Frente a este indicio la empresa no ha acreditado el motivo objetivo que supuestamente fue la causa del despido, pues la comunicación empresarial realizada a requerimiento de la trabajadora únicamente hace referencia a la terminación del contrato temporal que, como se ha indicado, al haber sido realizado en fraude de ley no tenía la condición de tal, y, en consecuencia, dado su carácter indefinido no puede entenderse válidamente finalizado en la fecha de terminación indicada en la comunicación empresarial al SEPE de la prórroga del mismo.
Por ello, de conformidad con lo anteriormente expuesto, ha de calificarse el despido como nulo y la conducta empresarial como discriminatoria de la trabajadora por razón de sexo, concretamente, por estar embarazada.
De conformidad con lo indicado en quinto fundamento de derecho de la sentencia número 1233/2018, de 12 de junio, de la Sala de lo Social del Tribunal Superior de Justicia del País Vasco, acudiendo al criterio general de analogía con el RDL 5/2000, que normalmente se utiliza para estas situaciones, según señala la sentencia del Tribunal Supremo de 29 de noviembre de 2017, si tenemos en cuenta que la conculcación de un derecho fundamental es una falta muy grave (art. 8, 12 del RDL indicado), pero, como hay facultades de graduar y determinar la proporcionalidad de la sanción, y teniendo en cuenta un lado, el conocimiento de la empleadora de la circunstancia de embarazo de la trabajadora y, de otro, que según la redacción vigente en el momento del despido las faltas muy graves se sancionaban, en su grado mínimo, con una multa de 7. 501 a 30. 000 euros, procede imponer a la empresa la cantidad de 18.500 euros, por corresponder a la cuantía media de dicho tramo.

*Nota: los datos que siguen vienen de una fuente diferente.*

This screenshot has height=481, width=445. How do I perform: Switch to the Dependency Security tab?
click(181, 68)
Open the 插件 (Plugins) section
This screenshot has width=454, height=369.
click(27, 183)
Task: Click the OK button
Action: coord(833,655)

Vistos los artículos citados y demás de pertinente y general aplicación.
Fallo
Notifíquese esta sentencia a las partes con la advertencia de que no es firme y contra ella cabe formular recurso de suplicación ante el Tribunal Superior de Justicia de Extremadura, el cual deberá anunciarse ante este juzgado dentro de los cinco días siguientes a la notificación de esta resolución, bastando para ello la mera manifestación de la parte o de su abogado o su representante al hacerle la notificación de aquélla, de su propósito de entablarlo o bien por comparecencia o por escrito de las partes, de su abogado, o de su representante dentro del plazo indicado. Si el recurrente no goza del beneficio de justicia gratuita deberá al tiempo de anunciar el recurso haber consignado la cantidad objeto de condena en la cuenta de depósitos y consignaciones de este juzgado. Así mismo deberá en el momento de interponer el recurso acreditar haber consignado la suma de 300 euros en concepto de depósito en dicha cuenta, haciendo constar en el ingreso el número de procedimiento.
Así por esta sentencia, lo pronuncio, mando y firmo.